It’s an Ambush

GOP and union watchdogs move to block Obama’s Big Labor handout

March 4, 2015

House Republicans are moving to block President Obama’s top labor arbiter from implementing new union election rules that would give labor groups an advantage in unionization campaigns.

Rep. Bradley Byrne (R., Ala.) told the House Subcommittee on Health, Education, Labor, and Pensions on Tuesday that the National Labor Relations Board (NLRB) would "radically alter" the labor landscape through regulation rather than legislation. Byrne and congressional Republicans are employing the Congressional Review Act to attempt to block the NLRB from implementing changes they say are contrary to the law passed by Congress.

"The Board’s real goal is to dramatically tilt the outcome of elections in favor of union leaders by ambushing employers and workers without allowing them to fully understand their decision. The American people are on the losing end of the Board’s extreme culture of union favoritism," he said.

Typical union elections take place five to six weeks after a union files a petition with the NLRB, which oversees the voting process. The NLRB’s proposal, dubbed the Ambush Election Rule by critics, would shorten that timeframe to as little as two weeks. This places the employer at a disadvantage, according to Glenn Taubman, an attorney with the National Right to Work Legal Defense Foundation.

"The NLRB’s new ambush election rules skew the process to wholly favor unionization, while invading employees’ privacy and depriving them of their Section 7 right to choose or reject unionization in an informed and thoughtful manner," he told the subcommittee.

Unions can spend months and even years wooing employees to sign petitions for election. Employers can encounter accusations of interference if they attempt to sway the process during this time. The existing process gives them time to present workers with the potential downsides of unionization. A speedier election limits a company’s ability to make the case against organization.

Byrne said in his opening remarks that the NLRB’s actions follow a trend of executive overreach from the White House.

"The Board’s rule eviscerates the right of employers to speak freely to employees during an organizing campaign," he said in his prepared statement. "Congress amended the National Labor Relations Act to ensure employers have an opportunity to communicate with employees about union representation. Congress took this action not only to promote the voices of employers, but also to protect employee choice through a robust debate of important issues. The Board is overturning, by executive fiat, what Congress has expressly permitted by law."

Union representatives objected to Congress’ proposal to rebut the NLRB’s proposed rules. Brenda Crawford, a California nurse who helped organize a union election in 2013, testified that employers enjoy "an unbalanced ability to demand when and how an election takes place." She said that companies abuse red tape procedures to delay a vote or attempt to exclude certain workers from joining a union and alleged that such abuses led employees at her company to reject unionization. The most important change from the NLRB would give unions access to personal contact information of employees voting in an election, according to Crawford.

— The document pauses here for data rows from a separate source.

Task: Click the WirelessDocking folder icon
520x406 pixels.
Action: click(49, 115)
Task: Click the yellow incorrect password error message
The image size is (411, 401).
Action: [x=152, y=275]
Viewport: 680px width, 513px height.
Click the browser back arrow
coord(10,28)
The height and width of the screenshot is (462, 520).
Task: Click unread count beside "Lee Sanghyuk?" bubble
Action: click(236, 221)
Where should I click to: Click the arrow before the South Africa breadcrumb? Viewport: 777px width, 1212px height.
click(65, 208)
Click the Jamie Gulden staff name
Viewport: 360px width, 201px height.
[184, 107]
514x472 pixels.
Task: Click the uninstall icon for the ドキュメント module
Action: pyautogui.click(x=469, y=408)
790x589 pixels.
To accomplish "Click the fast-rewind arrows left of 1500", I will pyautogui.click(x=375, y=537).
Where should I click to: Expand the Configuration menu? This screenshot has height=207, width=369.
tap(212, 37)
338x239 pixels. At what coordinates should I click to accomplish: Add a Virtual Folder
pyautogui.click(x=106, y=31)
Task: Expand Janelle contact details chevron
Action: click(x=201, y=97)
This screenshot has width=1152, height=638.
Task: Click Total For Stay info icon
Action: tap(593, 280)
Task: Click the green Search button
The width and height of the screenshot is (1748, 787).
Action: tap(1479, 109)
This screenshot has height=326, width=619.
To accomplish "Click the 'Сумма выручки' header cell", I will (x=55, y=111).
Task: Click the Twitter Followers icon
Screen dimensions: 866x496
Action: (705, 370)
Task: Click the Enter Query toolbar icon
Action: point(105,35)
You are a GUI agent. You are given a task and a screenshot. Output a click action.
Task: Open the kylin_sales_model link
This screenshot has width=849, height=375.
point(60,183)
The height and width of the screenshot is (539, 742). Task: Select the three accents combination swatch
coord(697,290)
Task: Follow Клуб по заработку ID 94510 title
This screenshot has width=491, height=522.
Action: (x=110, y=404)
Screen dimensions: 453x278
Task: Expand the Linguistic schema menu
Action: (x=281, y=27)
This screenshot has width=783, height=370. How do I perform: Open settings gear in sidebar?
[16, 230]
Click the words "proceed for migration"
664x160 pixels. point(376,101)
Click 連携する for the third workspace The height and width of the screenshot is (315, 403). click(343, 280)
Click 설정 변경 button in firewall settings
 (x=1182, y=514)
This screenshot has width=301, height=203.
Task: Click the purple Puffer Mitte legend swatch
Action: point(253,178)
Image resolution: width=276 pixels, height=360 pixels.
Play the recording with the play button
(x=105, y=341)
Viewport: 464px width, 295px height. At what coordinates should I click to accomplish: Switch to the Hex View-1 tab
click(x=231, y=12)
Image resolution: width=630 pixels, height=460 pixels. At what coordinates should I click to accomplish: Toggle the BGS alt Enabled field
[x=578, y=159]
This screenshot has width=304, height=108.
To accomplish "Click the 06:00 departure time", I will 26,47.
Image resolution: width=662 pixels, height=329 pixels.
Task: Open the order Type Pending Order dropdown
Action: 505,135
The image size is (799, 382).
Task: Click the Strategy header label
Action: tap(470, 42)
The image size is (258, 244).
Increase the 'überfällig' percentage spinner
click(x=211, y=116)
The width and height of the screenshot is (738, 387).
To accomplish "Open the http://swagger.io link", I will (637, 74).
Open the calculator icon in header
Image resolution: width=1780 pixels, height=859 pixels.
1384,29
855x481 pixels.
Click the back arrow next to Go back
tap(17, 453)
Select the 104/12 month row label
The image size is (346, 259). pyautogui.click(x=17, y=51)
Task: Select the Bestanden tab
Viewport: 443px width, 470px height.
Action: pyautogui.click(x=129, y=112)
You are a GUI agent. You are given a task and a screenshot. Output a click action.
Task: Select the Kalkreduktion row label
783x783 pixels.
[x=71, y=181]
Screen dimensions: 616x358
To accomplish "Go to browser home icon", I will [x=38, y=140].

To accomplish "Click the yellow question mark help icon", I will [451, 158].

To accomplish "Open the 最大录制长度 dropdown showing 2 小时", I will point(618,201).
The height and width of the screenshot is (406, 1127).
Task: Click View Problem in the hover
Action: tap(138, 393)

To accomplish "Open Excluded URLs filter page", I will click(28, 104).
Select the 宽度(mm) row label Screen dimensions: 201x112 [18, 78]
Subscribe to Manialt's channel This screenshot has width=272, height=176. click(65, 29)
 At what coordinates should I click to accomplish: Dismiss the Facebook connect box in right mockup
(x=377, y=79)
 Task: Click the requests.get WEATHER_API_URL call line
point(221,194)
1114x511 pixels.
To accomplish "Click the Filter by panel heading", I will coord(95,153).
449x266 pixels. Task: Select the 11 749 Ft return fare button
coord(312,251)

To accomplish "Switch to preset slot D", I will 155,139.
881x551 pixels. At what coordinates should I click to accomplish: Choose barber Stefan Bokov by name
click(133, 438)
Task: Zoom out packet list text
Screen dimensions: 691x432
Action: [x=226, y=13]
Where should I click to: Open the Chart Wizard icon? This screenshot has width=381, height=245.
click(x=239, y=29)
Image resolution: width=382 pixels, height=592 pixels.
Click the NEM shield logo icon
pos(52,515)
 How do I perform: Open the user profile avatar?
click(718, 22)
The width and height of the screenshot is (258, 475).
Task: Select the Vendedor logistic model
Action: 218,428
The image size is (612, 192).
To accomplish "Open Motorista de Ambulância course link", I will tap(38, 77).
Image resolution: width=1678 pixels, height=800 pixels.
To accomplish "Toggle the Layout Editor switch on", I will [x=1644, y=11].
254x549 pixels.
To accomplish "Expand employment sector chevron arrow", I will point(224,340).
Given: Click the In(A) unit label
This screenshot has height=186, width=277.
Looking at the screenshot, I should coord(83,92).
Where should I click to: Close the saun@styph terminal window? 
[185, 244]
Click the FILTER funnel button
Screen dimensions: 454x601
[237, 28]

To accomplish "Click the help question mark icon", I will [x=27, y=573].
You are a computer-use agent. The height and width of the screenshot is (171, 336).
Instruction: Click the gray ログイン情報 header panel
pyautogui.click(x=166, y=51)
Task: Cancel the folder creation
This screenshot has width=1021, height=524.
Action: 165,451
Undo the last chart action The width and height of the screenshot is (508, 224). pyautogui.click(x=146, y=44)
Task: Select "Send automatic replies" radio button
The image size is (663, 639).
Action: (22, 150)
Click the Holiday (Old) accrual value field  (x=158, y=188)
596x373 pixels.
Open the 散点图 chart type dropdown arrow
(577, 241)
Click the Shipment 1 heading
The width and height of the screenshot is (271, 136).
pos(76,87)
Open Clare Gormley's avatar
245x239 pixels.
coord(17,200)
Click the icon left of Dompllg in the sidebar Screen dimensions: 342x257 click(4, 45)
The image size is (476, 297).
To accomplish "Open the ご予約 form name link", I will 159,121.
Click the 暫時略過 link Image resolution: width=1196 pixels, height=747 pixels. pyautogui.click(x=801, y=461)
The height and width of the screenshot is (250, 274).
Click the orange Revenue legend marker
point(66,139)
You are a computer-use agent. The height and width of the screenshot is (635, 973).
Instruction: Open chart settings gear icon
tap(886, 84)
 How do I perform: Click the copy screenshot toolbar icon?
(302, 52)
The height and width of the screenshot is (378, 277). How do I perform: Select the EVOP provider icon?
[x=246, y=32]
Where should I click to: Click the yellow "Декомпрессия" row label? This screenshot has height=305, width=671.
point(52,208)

"The Company was able to manipulate the election procedure to delay the election date, and could communicate with the workers in a ways the Union could not," she said in her prepared remarks. "These advantages make it very doubtful that the election results were an accurate reflection of the [nurse’s] desire to join together to collectively bargain with our employer."

Taubman, who has represented hundreds of workers before the NLRB, said that the NLRB’s proposal represents an invasion of privacy and will subject them to harassment and potential intimidation from union organizers.

"The ambush election rules mandate a serious invasion of employees’ privacy. The rules force employers to disclose to unions their employees’ names, personal private home or cell phone numbers, personal email addresses, and work schedules," he said, according to prepared remarks. "While Congress has mandated "Do Not Call" lists and other consumer protections against SPAM and internet abuse, the Board has refused to apply those principles here, and refuses to allow employees to opt out of the forced disclosure of their personal information."

The NLRB’s election rules are expected to be adopted later this year. Congress’ attempts to block them remain at the committee level.